Actually, I never throw away photos, unless they are blurry. All of them, even the horrific ones, are an existential record of my life. Even the molecules of dust in the boxes are part and parcel of who I am—so goes the extreme rationale of a packrat, that and the certainty that treasure is buried in the debris. In my case, I don’t care for dust, but I did find much to treasure.

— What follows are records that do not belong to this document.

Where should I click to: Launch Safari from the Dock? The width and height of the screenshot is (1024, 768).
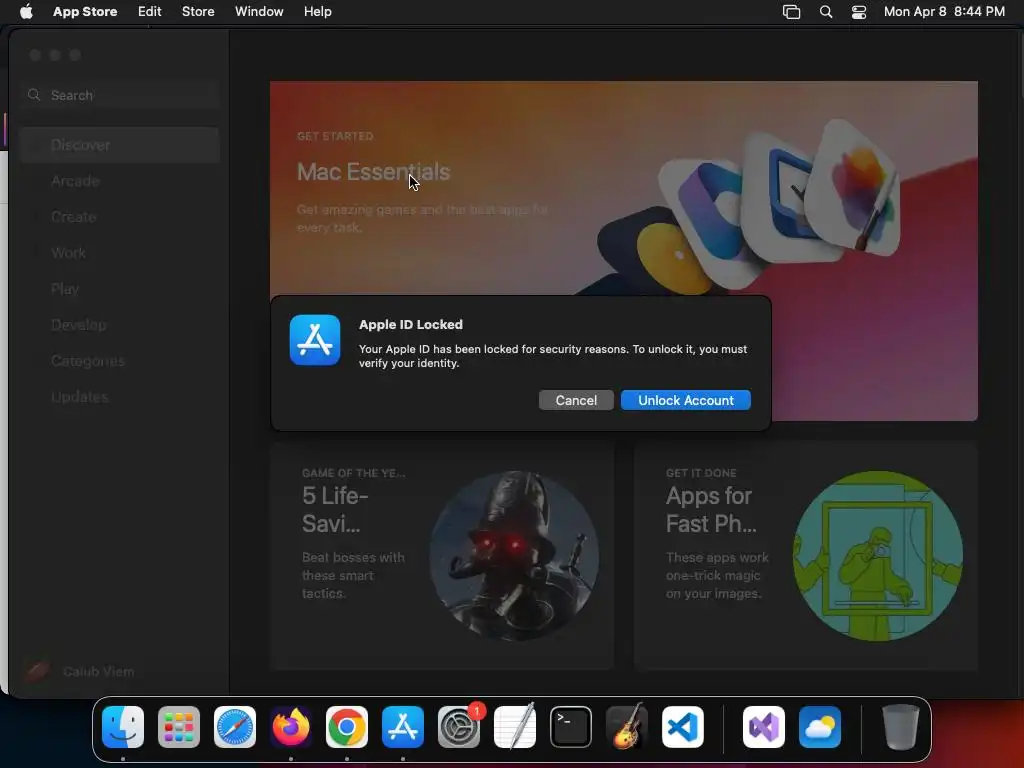coord(235,727)
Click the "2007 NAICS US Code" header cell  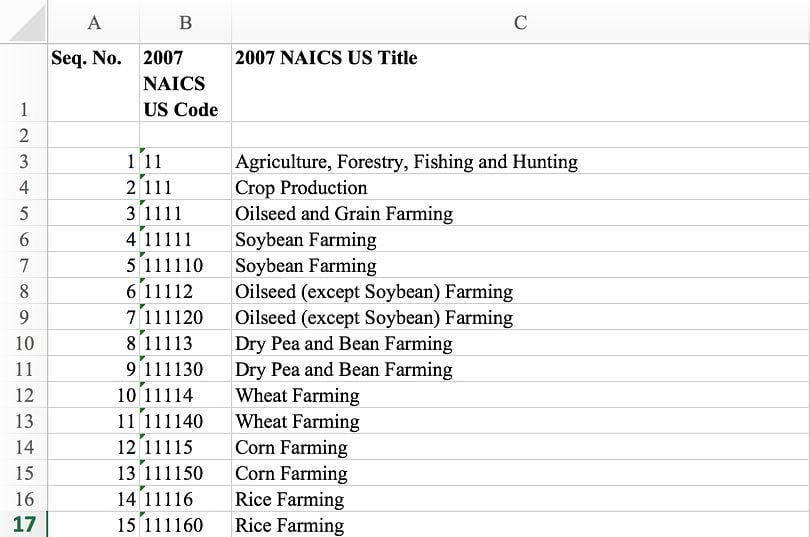click(x=185, y=83)
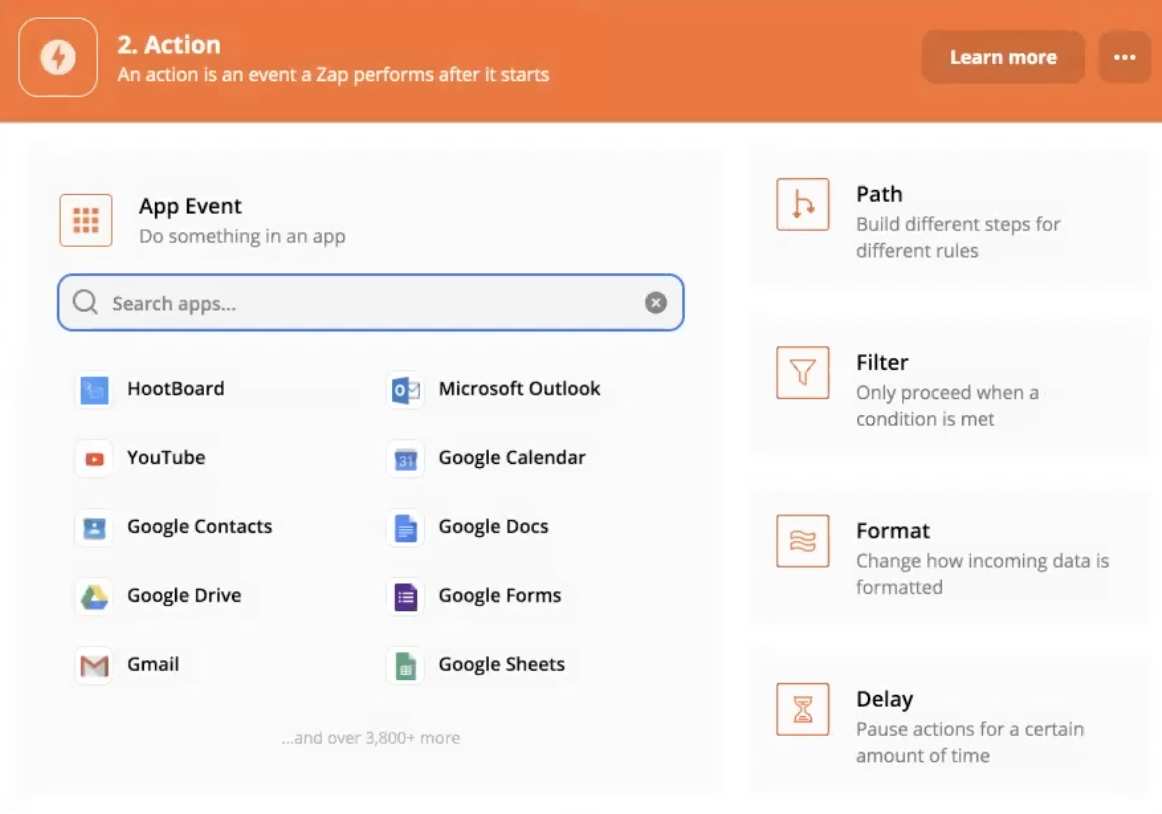Pick the Google Forms icon

pos(405,597)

To be honest, I have discarded photos of people I would never want to be reminded of again, a number that, alas, has grown over the years to eleven or twelve. The longer I live the more blurry photos I’ve accumulated, along with a few sucker punches from people I once trusted and who did the equivalent of knocking me down to be first in line at the ice-cream truck. Age confers this simple wisdom: Don’t expose yourself to malarial mosquitoes. Don’t expose yourself to assholes. As it turns out, throwing away photos of assholes does not remove them from consciousness. Memory, in fact, gives you no choice over which moments you can erase, and it is annoyingly persistent in retaining the most painful ones. It is extraordinarily faithful in recording the most hideous details, and it will recall them for you in the future with moments that are even only vaguely similar.